- A broad coalition of natural gas, renewable energy and energy efficiency groups wrote to Energy Secretary Rick Perry on Tuesday, urging him to reject a call to bail out coal and nuclear plants in the PJM Interconnection requested by generator FirstEnergy.
- FirstEnergy argues the retirement of such plants constitutes a grid emergency, but the groups wrote that "no such finding can be credibly made" and that DOE's legal authorities outside emergency conditions "do not empower [it] to provide the long term out-of-market price support that the coal and nuclear plant owners seek."
- The groups also challenged a proposal from Sen. Joe Manchin, D-W.Va., to use the Defense Production Act, a 1950s wartime law, to keep coal plants online, writing that it does not allow the government to "set prices" or "force market participants to buy products or services they do not wish to buy."
Requests for emergency assistance from FirstEnergy and Manchin have the potential to upend PJM, the nation's largest electricity market.
The requests come months after the Federal Energy Regulatory Commission rejected a similar bailout proposal from the Department of Energy. While it was under consideration, former FERC regulators expressed concern that moving a large number of generators to cost recovery could "blow up" the wholesale power markets.
The FirstEnergy request is broader than that plan, however.
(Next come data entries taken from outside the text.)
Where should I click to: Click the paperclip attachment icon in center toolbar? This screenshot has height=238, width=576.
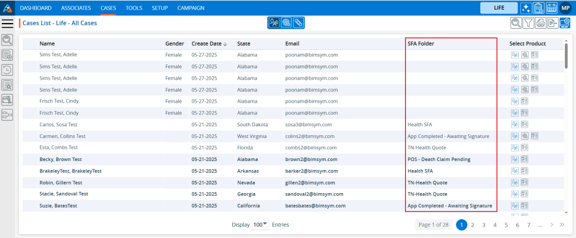(299, 23)
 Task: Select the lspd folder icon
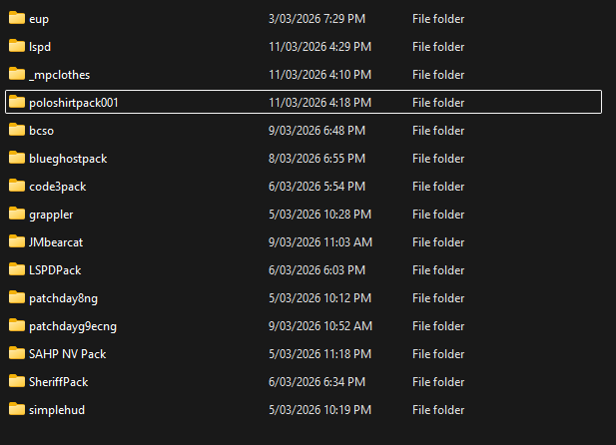click(x=16, y=46)
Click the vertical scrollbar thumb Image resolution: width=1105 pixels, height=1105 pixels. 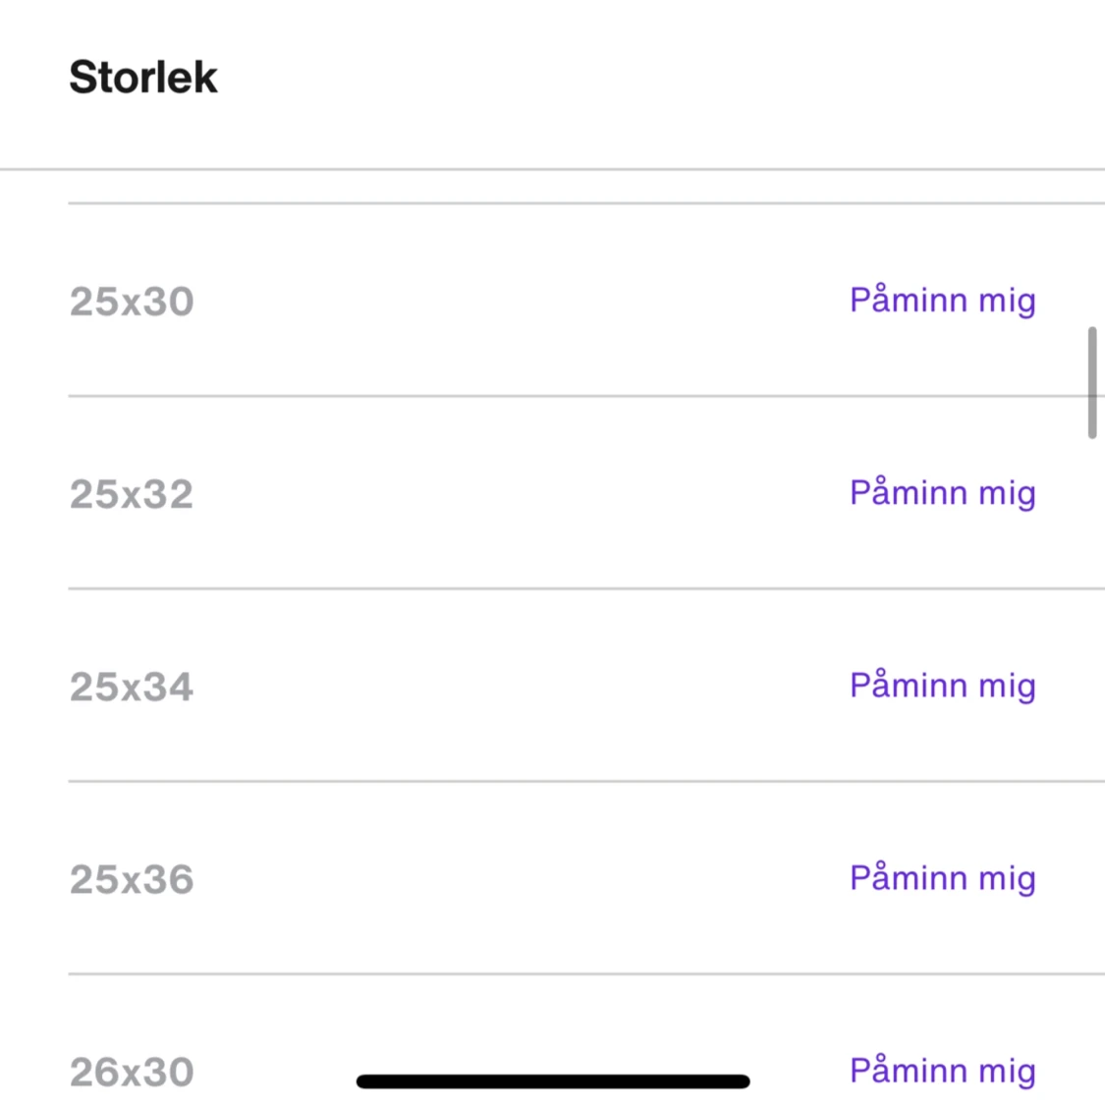[1092, 383]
In March the generator argued DOE should provide cost recovery to all coal and nuclear facilities in PJM for four years, saying the retirement of some of those facilities constitutes a grid "emergency."
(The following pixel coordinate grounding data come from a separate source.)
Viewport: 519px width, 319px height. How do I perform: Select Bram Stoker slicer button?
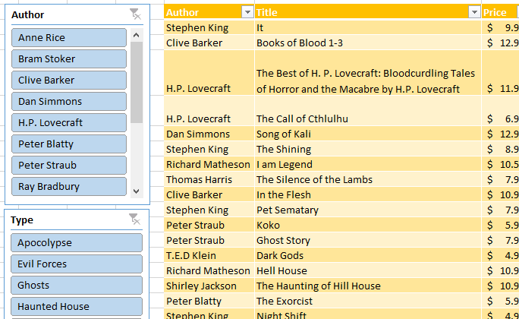pyautogui.click(x=69, y=59)
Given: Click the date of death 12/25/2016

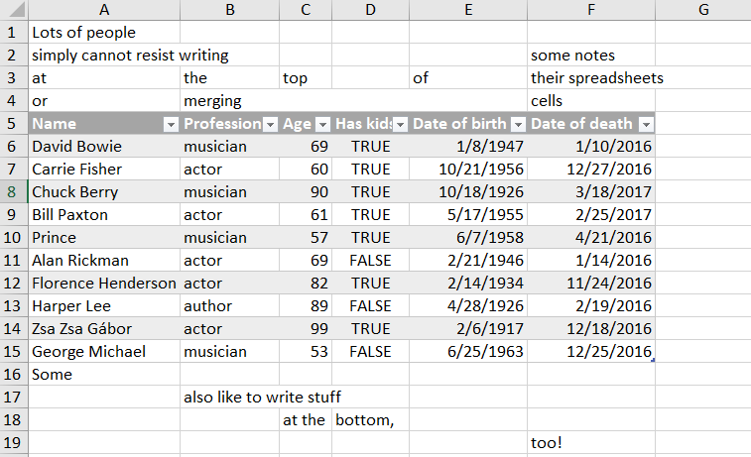Looking at the screenshot, I should pyautogui.click(x=590, y=352).
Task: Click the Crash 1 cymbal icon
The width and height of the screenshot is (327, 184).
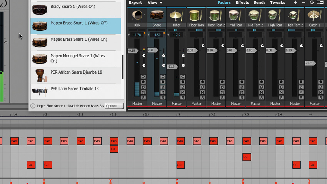Action: click(x=314, y=15)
A broad swath of energy groups sought to counter that narrative in a lengthy legal analysis sent to DOE on Tuesday, noting that PJM says reliability of its grid is not threatened by retirements in the near future.
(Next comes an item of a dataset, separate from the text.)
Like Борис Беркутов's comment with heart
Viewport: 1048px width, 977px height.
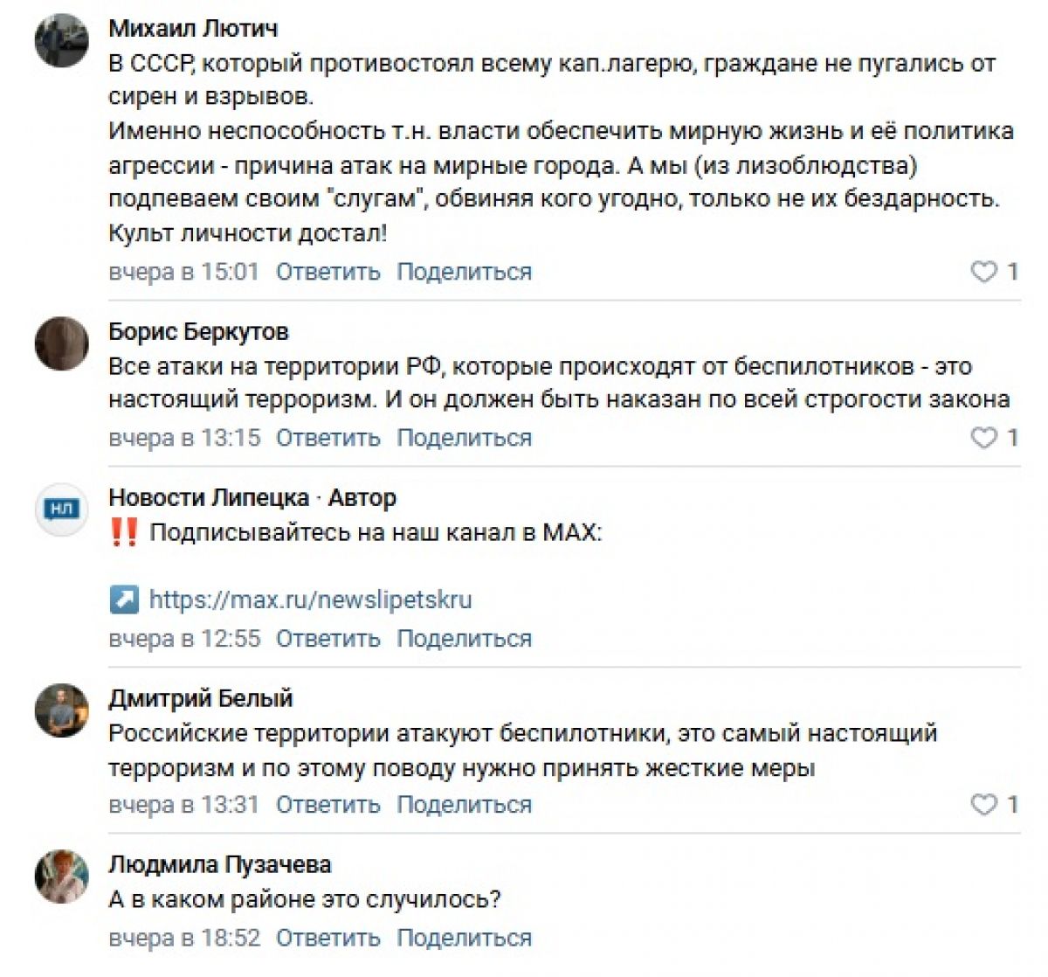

"[T]he orderly retirement of power plants in PJM will unfold over a period of years and in the context of ample supply of generating capacity," groups wrote. "There is no "emergency" that could serve as the basis for using the Department's authority under Section 202(c)."
The letter also takes aim at Manchin's proposal to use the Defense Production Act, a 1950s law that allows the DOE to nationalize power infrastructure in wartime, to bail out coal generators.
"[A]s broad as it is, the Defense Production Act is not broad enough to do what the supporters of these uneconomic power plants would like," they wrote. "The Defense Production does not allow the government to set prices. Nor does it allow the government to force market participants to buy products or services they do not wish to buy."
The letter was signed by Advanced Energy Economy, the American Petroleum Institute, the American Wind Energy Association, the Electric Power Supply Association, the Interstate Natural Gas Association of America, and the Natural Gas Supply Association.
It remains unclear if or when the DOE will respond to the emergency requests. Last month, DOE Assistant Secretary Bruce Walker told Utility Dive the agency's evaluation of the requests is broader than only issues of grid reliability, saying that grid operators may not "have the visibility or the proper information to determine if something is a national security issue."